##### Extrait du texte

Katia, dans le plus simple appareil
À Genève, un Janáček dépouillé et vibrant servi par une soprano en état de grâce
À une époque où pousser les portes d’une salle d’opéra peut se révéler tellement anxiogène que certaines directions se sentent obligées de mettre en garde leur public (comme pour la Salomé kitscho-tarantinesque de Lydia Steier qui repeint en ce moment les murs de Bastille au foutre et à l’hémoglobine), le Grand Théâtre de Genève a osé l’impensable : une production qui prend le contre-pied de la surenchère scénique, oublie les écrans vidéos, les machines à coudre, les piercings de tétons et les carcasses de bidoche pour se mettre humblement au service de la musique et du drame. Posture audacieuse, voire radicale, d’autant plus remarquable qu’elle s’applique à un opéra où le sexe, la mort, la frustration et l’amour dansent une macabre sarabande – autant de prétextes qui auraient pu justifier l’une de ces mises en scène à l’expressionnisme caricatural dont l’opéra du XXe siècle (et des siècles précédents) fait si souvent les frais…
Et pourtant : pour dépeindre les tourments spirituels et sensuels qui mèneront au suicide la jeune Katia Kabanová, mal mariée au bourru Tikhon, malmenée par sa rude marâtre la Kabanicha et mal aimée par le fade Boris, la metteuse en scène berlinoise Tatjana Gürbaca a choisi de recourir à un décor minimaliste. Une sorte de boîte en bois clair, évidée sur ses trois côtés pour dessiner autant de cadres qu’animent et caressent des lumières pastel ou nocturnes, espace physique autant que mental dans lequel viennent s’inscrire des chanteuses et chanteurs dirigés avec une sensibilité et une intelligence rafraîchissantes.

##########
##### Données fournies

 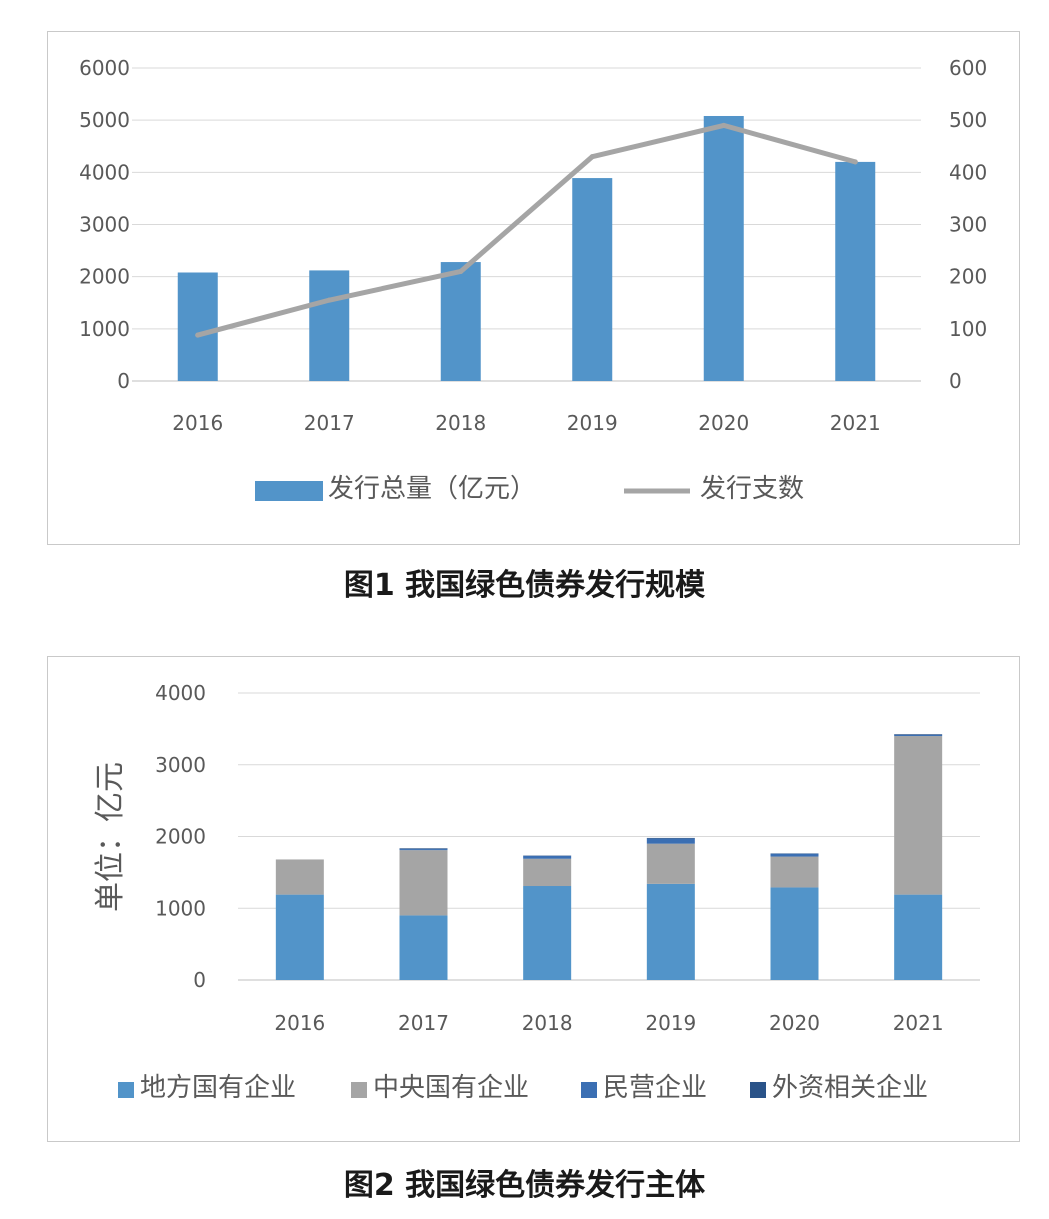 I want to click on chart2-x-tick: 2018, so click(x=548, y=1023).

##########

Énoncé – Selon l'extrait du texte, quel type de décor Tatjana Gürbaca a-t-elle choisi pour cette production de Katia Kabanová ?

Réponse – Un décor minimaliste : une sorte de boîte en bois clair, évidée sur ses trois côtés.